> The problem
Extract every line of the records below and reproduce each one verbatim, in the same order.

(Dataset excerpt)
"""

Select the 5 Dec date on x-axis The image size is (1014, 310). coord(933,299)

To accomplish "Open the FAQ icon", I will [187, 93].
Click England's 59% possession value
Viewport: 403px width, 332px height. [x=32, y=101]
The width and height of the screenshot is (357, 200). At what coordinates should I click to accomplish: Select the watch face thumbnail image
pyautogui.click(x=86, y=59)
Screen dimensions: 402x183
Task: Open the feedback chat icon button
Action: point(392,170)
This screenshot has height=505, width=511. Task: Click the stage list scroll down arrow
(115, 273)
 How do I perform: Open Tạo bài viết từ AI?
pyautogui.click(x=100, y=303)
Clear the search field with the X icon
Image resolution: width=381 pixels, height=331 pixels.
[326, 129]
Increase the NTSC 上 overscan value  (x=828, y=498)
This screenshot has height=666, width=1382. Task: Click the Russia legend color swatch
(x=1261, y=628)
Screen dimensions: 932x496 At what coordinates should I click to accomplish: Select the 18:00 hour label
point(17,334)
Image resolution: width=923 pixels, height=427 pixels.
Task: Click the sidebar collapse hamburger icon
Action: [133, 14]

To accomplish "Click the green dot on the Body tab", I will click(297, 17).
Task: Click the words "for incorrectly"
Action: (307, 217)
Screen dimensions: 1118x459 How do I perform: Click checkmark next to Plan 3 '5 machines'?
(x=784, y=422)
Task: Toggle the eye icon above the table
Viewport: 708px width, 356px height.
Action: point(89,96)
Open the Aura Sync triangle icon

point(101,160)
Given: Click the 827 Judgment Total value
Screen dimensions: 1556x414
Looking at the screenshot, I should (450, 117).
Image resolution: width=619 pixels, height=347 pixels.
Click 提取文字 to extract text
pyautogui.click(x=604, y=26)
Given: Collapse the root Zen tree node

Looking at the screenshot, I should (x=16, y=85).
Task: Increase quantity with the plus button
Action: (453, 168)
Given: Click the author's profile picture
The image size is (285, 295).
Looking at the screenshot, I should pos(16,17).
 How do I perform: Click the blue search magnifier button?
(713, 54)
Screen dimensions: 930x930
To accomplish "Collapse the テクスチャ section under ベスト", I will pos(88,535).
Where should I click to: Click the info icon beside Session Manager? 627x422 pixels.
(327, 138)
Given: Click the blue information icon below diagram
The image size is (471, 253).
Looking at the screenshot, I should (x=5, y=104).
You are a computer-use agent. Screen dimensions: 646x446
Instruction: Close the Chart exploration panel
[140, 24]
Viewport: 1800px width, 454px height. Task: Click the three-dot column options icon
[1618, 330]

"""

> Reply
Select the 5 Dec date on x-axis The image size is (1014, 310). coord(933,299)

To accomplish "Open the FAQ icon", I will [187, 93].
Click England's 59% possession value
Viewport: 403px width, 332px height. [x=32, y=101]
The width and height of the screenshot is (357, 200). At what coordinates should I click to accomplish: Select the watch face thumbnail image
pyautogui.click(x=86, y=59)
Screen dimensions: 402x183
Task: Open the feedback chat icon button
Action: point(392,170)
This screenshot has height=505, width=511. Task: Click the stage list scroll down arrow
(115, 273)
 How do I perform: Open Tạo bài viết từ AI?
pyautogui.click(x=100, y=303)
Clear the search field with the X icon
Image resolution: width=381 pixels, height=331 pixels.
[326, 129]
Increase the NTSC 上 overscan value  (x=828, y=498)
This screenshot has height=666, width=1382. Task: Click the Russia legend color swatch
(x=1261, y=628)
Screen dimensions: 932x496 At what coordinates should I click to accomplish: Select the 18:00 hour label
point(17,334)
Image resolution: width=923 pixels, height=427 pixels.
Task: Click the sidebar collapse hamburger icon
Action: [133, 14]

To accomplish "Click the green dot on the Body tab", I will click(297, 17).
Task: Click the words "for incorrectly"
Action: (307, 217)
Screen dimensions: 1118x459 How do I perform: Click checkmark next to Plan 3 '5 machines'?
(x=784, y=422)
Task: Toggle the eye icon above the table
Viewport: 708px width, 356px height.
Action: point(89,96)
Open the Aura Sync triangle icon

point(101,160)
Given: Click the 827 Judgment Total value
Screen dimensions: 1556x414
Looking at the screenshot, I should (450, 117).
Image resolution: width=619 pixels, height=347 pixels.
Click 提取文字 to extract text
pyautogui.click(x=604, y=26)
Given: Collapse the root Zen tree node

Looking at the screenshot, I should (x=16, y=85).
Task: Increase quantity with the plus button
Action: (453, 168)
Given: Click the author's profile picture
The image size is (285, 295).
Looking at the screenshot, I should pos(16,17).
 How do I perform: Click the blue search magnifier button?
(713, 54)
Screen dimensions: 930x930
To accomplish "Collapse the テクスチャ section under ベスト", I will pos(88,535).
Where should I click to: Click the info icon beside Session Manager? 627x422 pixels.
(327, 138)
Given: Click the blue information icon below diagram
The image size is (471, 253).
Looking at the screenshot, I should (x=5, y=104).
You are a computer-use agent. Screen dimensions: 646x446
Instruction: Close the Chart exploration panel
[140, 24]
Viewport: 1800px width, 454px height. Task: Click the three-dot column options icon
[1618, 330]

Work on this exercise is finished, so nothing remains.